Pushing the boundaries
The success of Swiss Movement gave McCann the ability to push the envelope when it came to studio work because he had the financial support from Atlantic, but it also made him an in-demand live performer for audiences around the world.
Although McCann and Harris were far from best friends and truly had “fire and ice” relationship, according to McCann – they played together live infrequently over the years and only did one studio recording, Second Movement in 1971 – they appeared in the Soul To Soul concert in Accra, Ghana, which also featured Wilson Pickett, Santana, Ike & Tina Turner, The Staple Singers, Roberta Flack and The Voices of East Harlem before an audience of 100,000.
Pianist and Atlantic label mate Joe Zawinul, who had done time with Cannonball Adderly and Miles Davis, introduced McCann to the Fender Rhodes, an electronic piano which was a key instrument in the emerging “jazz fusion” style of music that McCann would help define with his 1972 release, Invitation to Openness.
Along with Layers in 1973, McCann still regards this as his favorite work. Sparing no expense, he had producer Joel Dorn select some of the finest session players in New York City and brought them together for a four-hour recording session on May 4, 1971, at Atlantic Studios.
The line-up is a bit dizzying, some who had played with McCann before, others who hadn’t: guitarists Cornell Dupree and David Spinozza; bassists Jimmy Rowser and Bill Salter; drummers Donald Dean, Alphonse Mouzon and Bernard Purdie; percussionists Buck Clarke and Ralph MacDonald; Yusef Lateef on sax and flute; pianist Jodie Christian and harpist Corky Hale.
McCann remembers Mouzon — then in the early stages of his career having done time with McCoy Tyner and Weather Report — being aghast when he saw the drummers assembled for the session.

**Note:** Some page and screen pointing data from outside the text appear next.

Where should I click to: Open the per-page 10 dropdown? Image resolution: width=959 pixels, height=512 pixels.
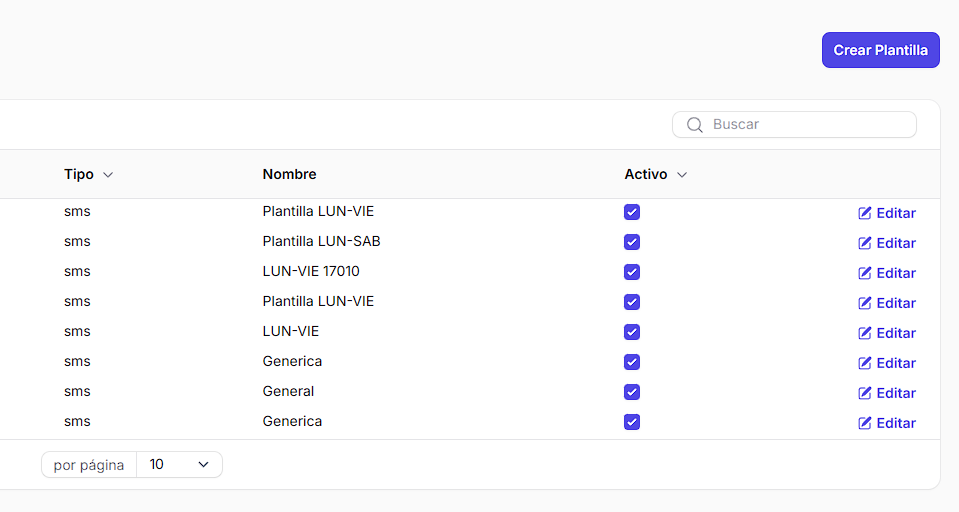click(179, 464)
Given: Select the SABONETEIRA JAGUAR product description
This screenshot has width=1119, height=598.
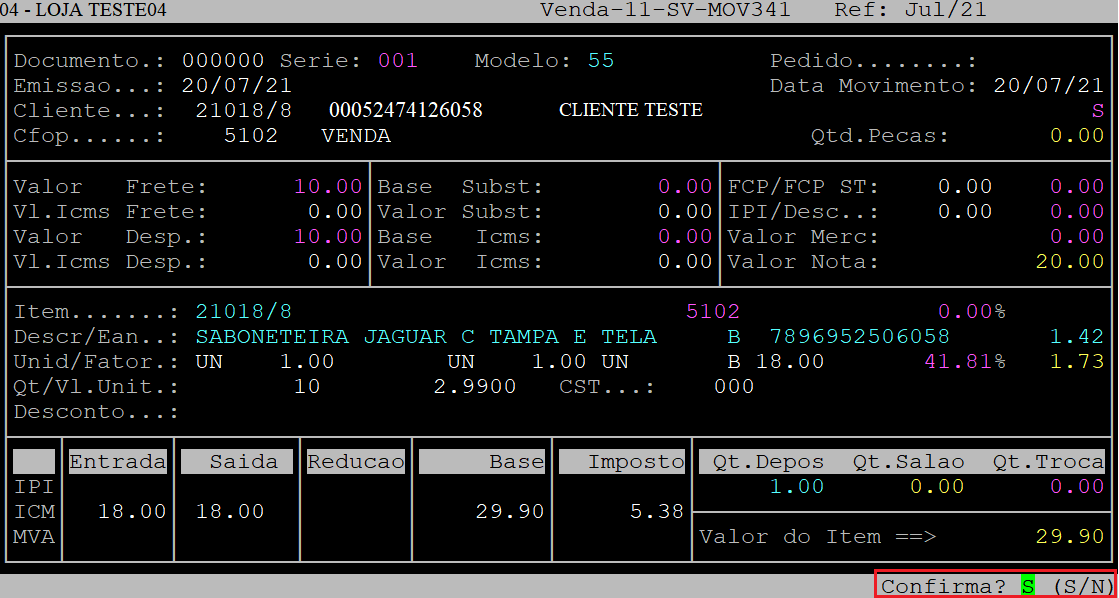Looking at the screenshot, I should [x=426, y=337].
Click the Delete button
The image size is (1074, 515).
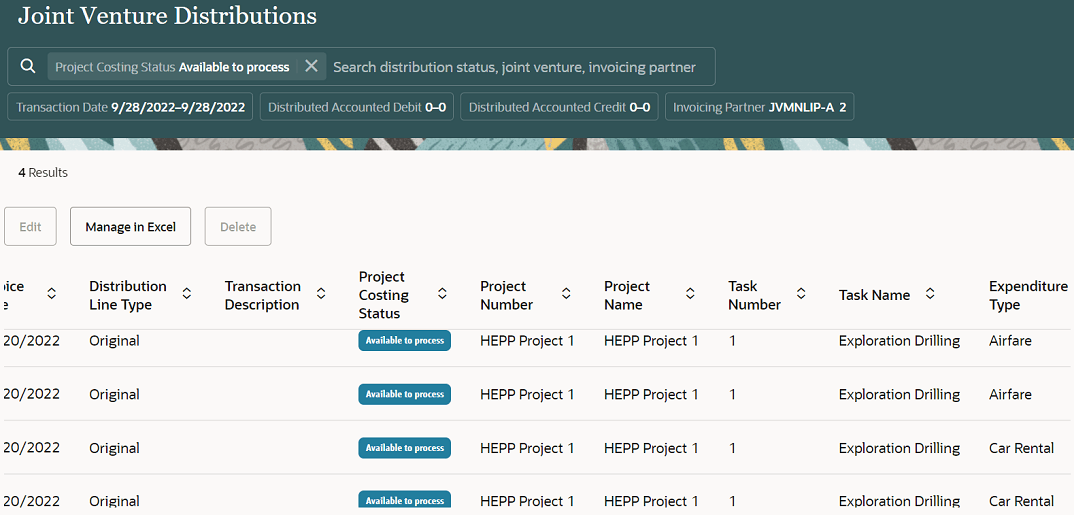click(238, 227)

“He asked me, ‘what do you want me to do,’” said McCann. “I just looked at him and told him to just do a drum solo for the whole session. He smiled and gave me a big hug.”
To this day, McCann’s favorite recording is the opening track from Invitation To Openness, “The Lovers” which clocked in at 26-plus minutes, taking up the entire first side of the album.
Long a photography buff, McCann released a stunning collection of black and white photos in Invitation To Openness: The Jazz and Soul Photography of Les McCann 1960-1980 (Fantagraphics Books) in 2015.